Collected data =
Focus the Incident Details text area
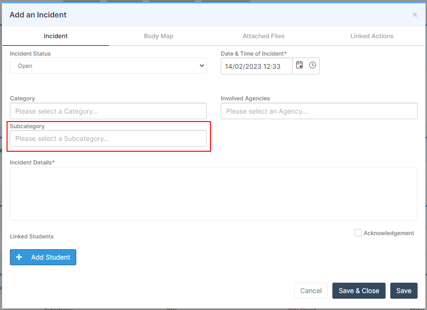 coord(214,194)
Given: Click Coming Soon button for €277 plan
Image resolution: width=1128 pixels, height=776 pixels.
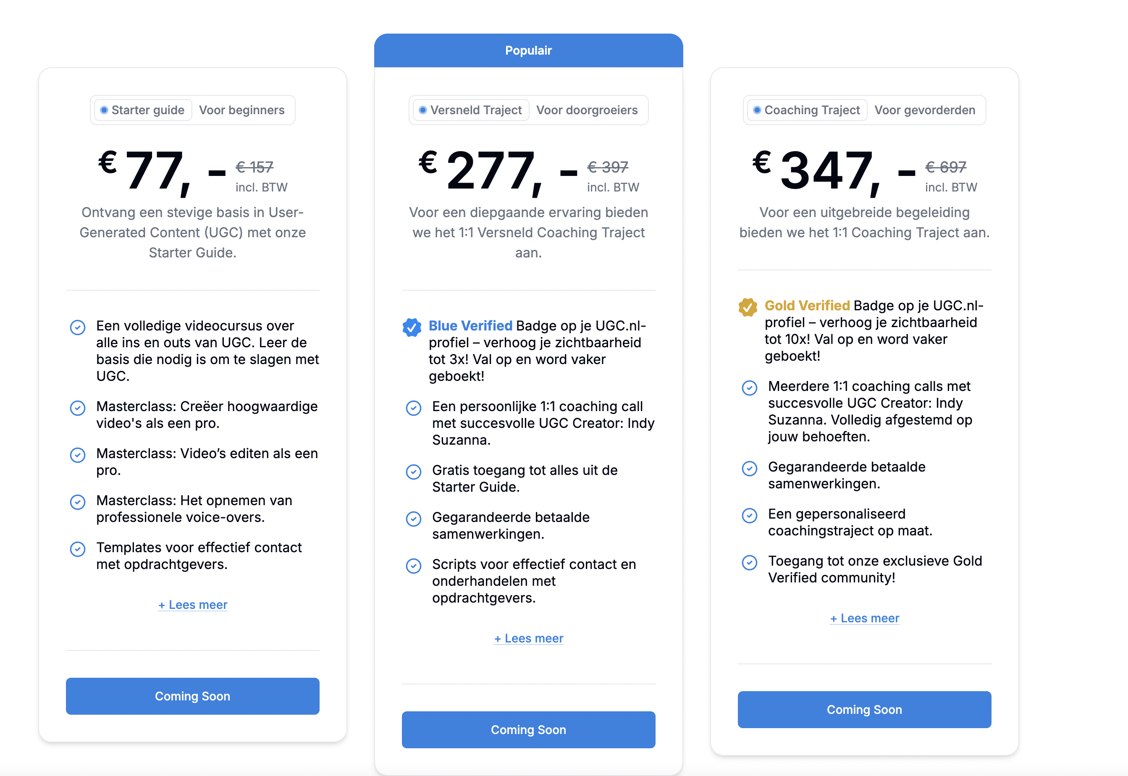Looking at the screenshot, I should coord(529,730).
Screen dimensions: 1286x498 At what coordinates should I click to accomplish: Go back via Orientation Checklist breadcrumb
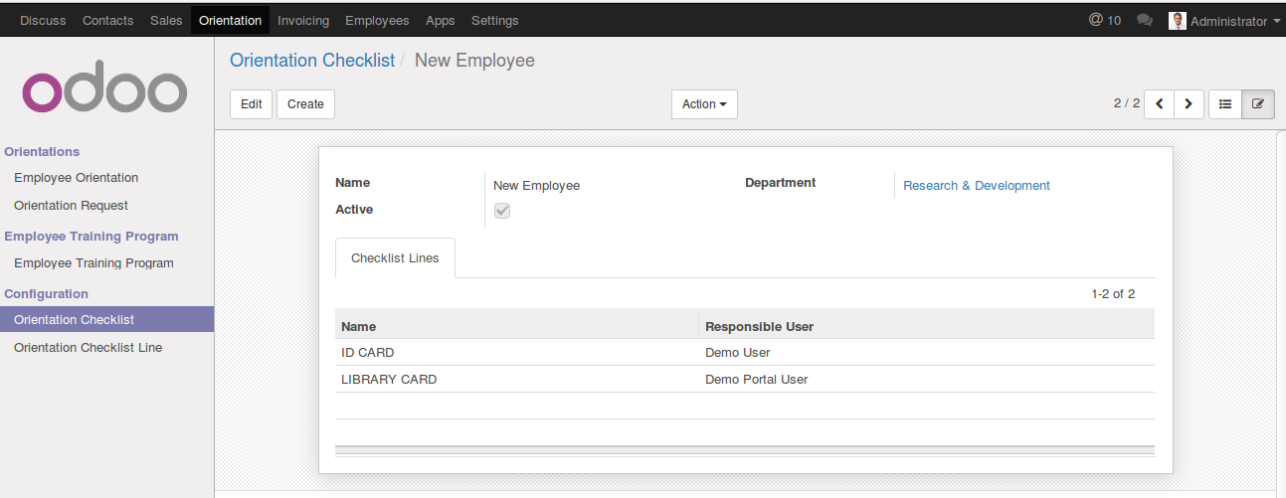click(312, 61)
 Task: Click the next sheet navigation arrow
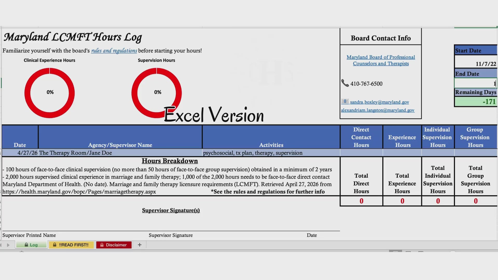point(8,245)
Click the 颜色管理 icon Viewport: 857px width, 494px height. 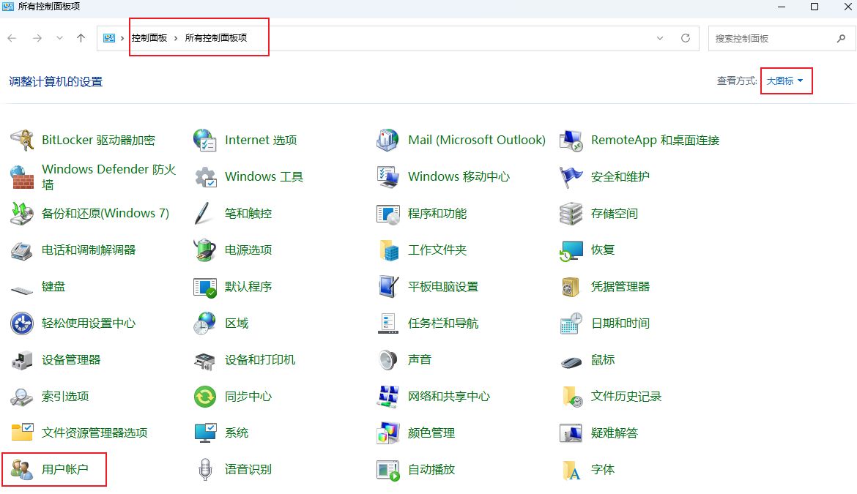(x=387, y=433)
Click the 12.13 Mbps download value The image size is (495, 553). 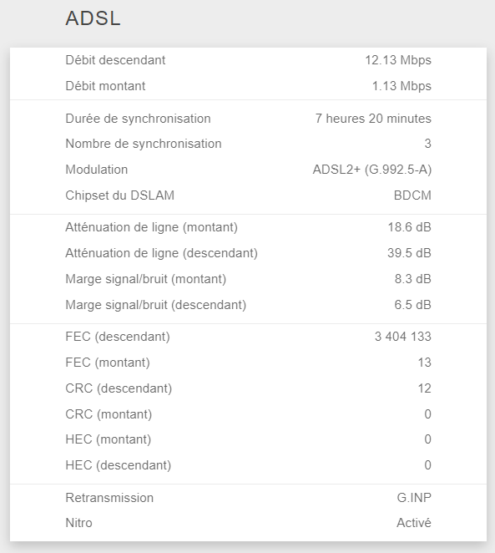[x=398, y=60]
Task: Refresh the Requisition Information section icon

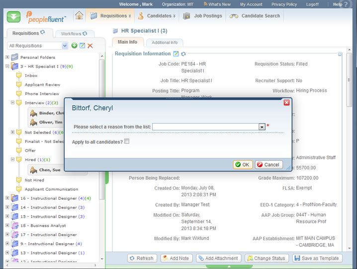Action: pyautogui.click(x=183, y=54)
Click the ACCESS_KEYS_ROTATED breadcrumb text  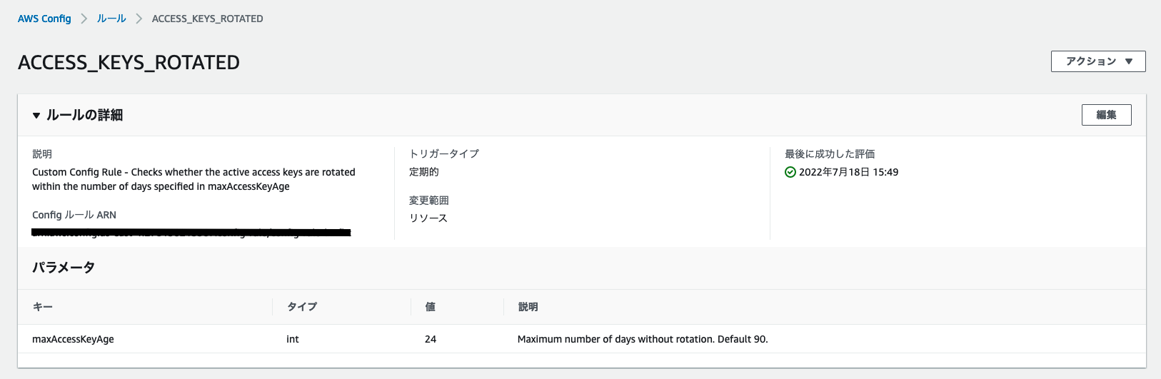click(208, 19)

What you should do =
Can you reproduce the stretch of the data from its start through the line containing "point(8,245)", leaving out the pictures?

Task result =
Focus the Incident Details text area
 coord(214,194)
Given: Click Coming Soon button for €277 plan
Image resolution: width=1128 pixels, height=776 pixels.
Looking at the screenshot, I should coord(529,730).
Screen dimensions: 1286x498 At what coordinates should I click to accomplish: Go back via Orientation Checklist breadcrumb
click(312, 61)
 Task: Click the next sheet navigation arrow
point(8,245)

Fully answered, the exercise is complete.